Expanding oil and gas development promises to be Argentina's greatest chance for economic salvation. However, the peso's precarious position and Argentina's credit problems weigh heavily on the operations of the country's state-owned oil company, YPF (NYSE: YPF ) . The project at Vaca Muerta still needs billions of dollars in additional investment, and even though Chevron (NYSE: CVX ) has agreed to fund $1.5 billion in a joint venture with YPF, the project still needs additional capital to develop new technology and expand production. But so far, despite the best efforts of YPF and the Argentine central bank, the much-needed investments do not appear to be forthcoming.

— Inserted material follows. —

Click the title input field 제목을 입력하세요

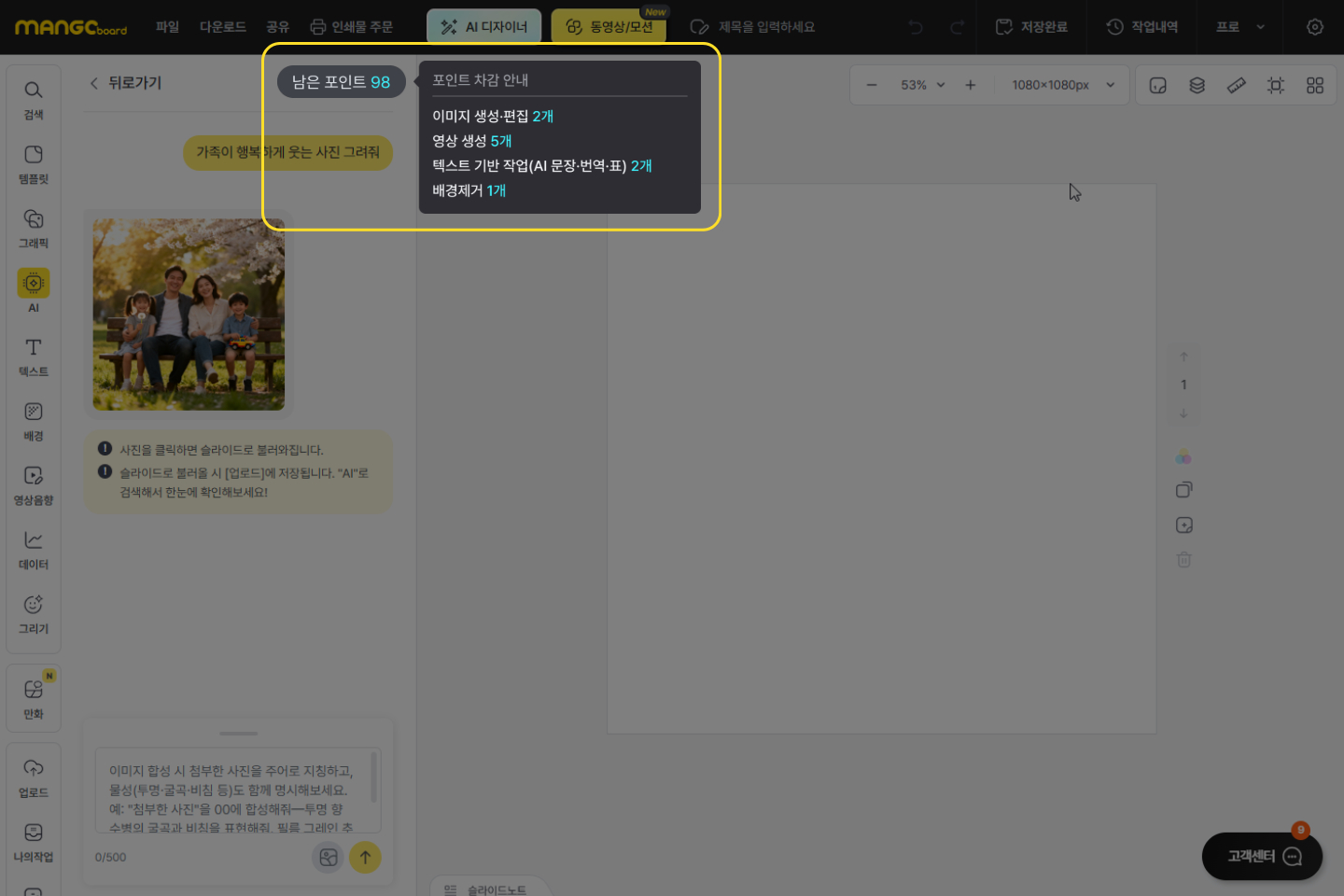[765, 27]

YPF doing its utmost, but Kirchner must go first
Under its CEO Miguel Galuccio, YPF has done much to encourage investments by successfully lobbying the government to increase prices at the pump and spearheading ongoing negotiations to compensate Repsol SA for the shares in the Vaca Muerta oil field that Buenos Aires had expropriated in 2012. Galuccio hopes that these efforts will ease the sale of bonds abroad and bring the much needed capital for developing Vaca Muerta.
Furthermore, Argentina's central bank has signaled its determination to honor foreign debt by opting to protect its international reserves over upholding the long-term government policy of protecting the peso's exchange rate.

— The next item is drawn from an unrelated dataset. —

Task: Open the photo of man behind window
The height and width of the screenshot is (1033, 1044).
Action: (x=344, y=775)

However, considering the country's fundamental weaknesses and the current market environment, these efforts are too feeble to draw capital to Argentina. Currency traders expect to see further devaluations of the peso in the fourth quarter when export earning from soybeans weaken. And with annual inflation already at nearly 30% and economic growth projected at no more than 1.5%, international investors are right to be wary. In addition, barriers to returns such as price caps, trade barriers, and a ban on sending profits abroad stand in place and remain too politically challenging for the current government to abolish.

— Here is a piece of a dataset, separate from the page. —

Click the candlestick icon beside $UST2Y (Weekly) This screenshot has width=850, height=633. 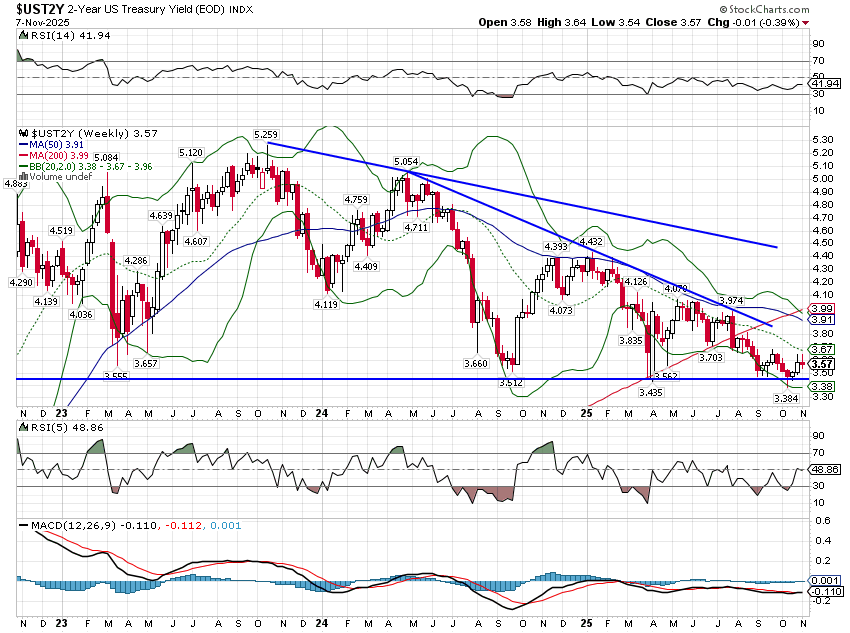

Look to fundamental weaknesses
Chevron is strangely still upbeat about its joint venture with YPF in the Neuquen Province. Its CEO John Watson noted that there are already about 16,000 barrels/day of oil being produced from Vaca Muerta and that this figure will only grow, promising investors that they "should see benefits in production before too long." However, Chevron has yet to address the risk inherent in investing in a country as unpredictable and unstable as Argentina.
The crux of the matter is that 2014 is not a good year to invest in emerging economies, and those that are more fragile than others are certainly not exempt. Argentina's debt and currency problems have induced the country to engage in disastrous policies in the past. The Austral Plans of 1985 and 1987 and the open convertibility of the peso are only few of many such examples.
The signal that investors are looking for is one that ameliorates political risk, and incumbent president Cristina Kirchner with her unwavering position on debt restructuring does not inspire confidence. Therefore, YPF's medium-term prospects are weak and unlikely to change until after the presidential election in 2015.